Parliamentary question - O-0063/2006Parliamentary question
O-0063/2006

Visa policy towards the countries of the Western Balkans

ORAL QUESTION WITH DEBATE O-0063/06
pursuant to Rule 108 of the Rules of Procedure
by Doris Pack, on behalf of the PPE-DE Group, Gisela Kallenbach, on behalf of the Verts/ALE Group, Hannes Swoboda, on behalf of the PSE Group, Erik Meijer, Ignasi Guardans Cambó, Jelko Kacin and Henrik Lax
to the Council

Document stages in plenary
Document selected :  
O-0063/2006
Texts tabled :
O-0063/2006 (B6-0315/2006)
Votes :
Texts adopted :

Three years after the adoption of the Thessaloniki Agenda of June 2003, the achievements of the EU on visa policy towards the countries of the Western Balkans are still poor.
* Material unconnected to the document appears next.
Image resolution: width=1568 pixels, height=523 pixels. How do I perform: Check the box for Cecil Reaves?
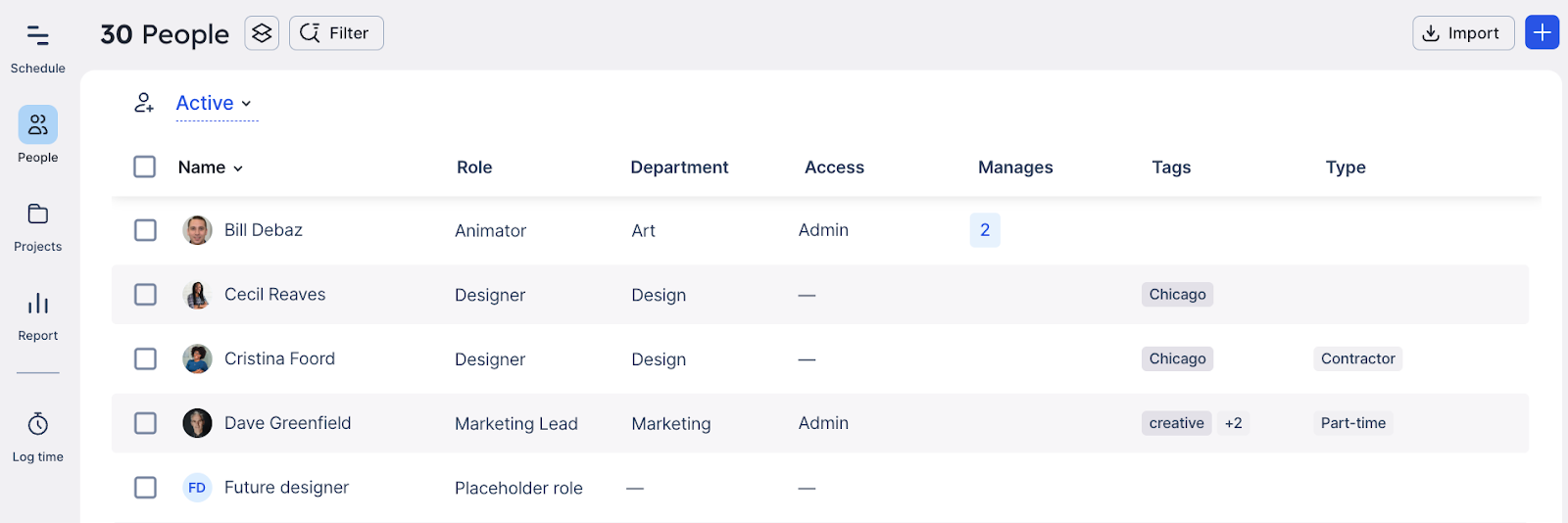[145, 295]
The EU Member States apply different regimes to those countries and, in general, major restrictions are in place. This is seriously hampering social and economic exchanges and development for the region, and reducing opportunities in many fields, from education to trade, from regional cooperation to employment. The efficiency of a restrictive regime in the fight against organised crime can be questioned. Criminals unfortunately already benefit from free movement without visas, and in some EU Member States the rate of criminality is higher than in some countries of the Western Balkans. The Western Balkans countries have been given an assurance that they have European prospects, e.g. the EU has clearly stated on various occasions that they are heading towards European integration and, in due course, full EU membership.

 

Thessaloniki has enriched the Stabilisation and Association process with elements taken from experience with the new countries which acceded to the EU in 2004, such as the opening of EU programmes and political dialogue.

 

The European Commission, after Thessaloniki, put forward some proposals to make this enhanced rapprochement more concrete, and, more recently, a communication at the end of January which includes proposals for EU legislation on visa facilitation referring to the countries of the Western Balkans. At the Vienna Inter-ministerial Conference on EU internal security in early May, important declarations were made by Commissioner Frattini, but action is still missing. This impasse is counter-productive and contradictory in respect of the EU's own policy.

 

Would the Council be ready to take action on this?

 

What are the intergovernmental cooperation measures the Council could adopt, as intermediate steps, pending the transposition into national legislation on directives that the EU has already adopted and the adoption of new EU legislation (directives) on visas for the Western Balkans, to ease and facilitate free movement of students, politicians and businessmen initially and all citizens as soon as possible?

 

Will the Council ask the Member States to agree on early application of some of these measures?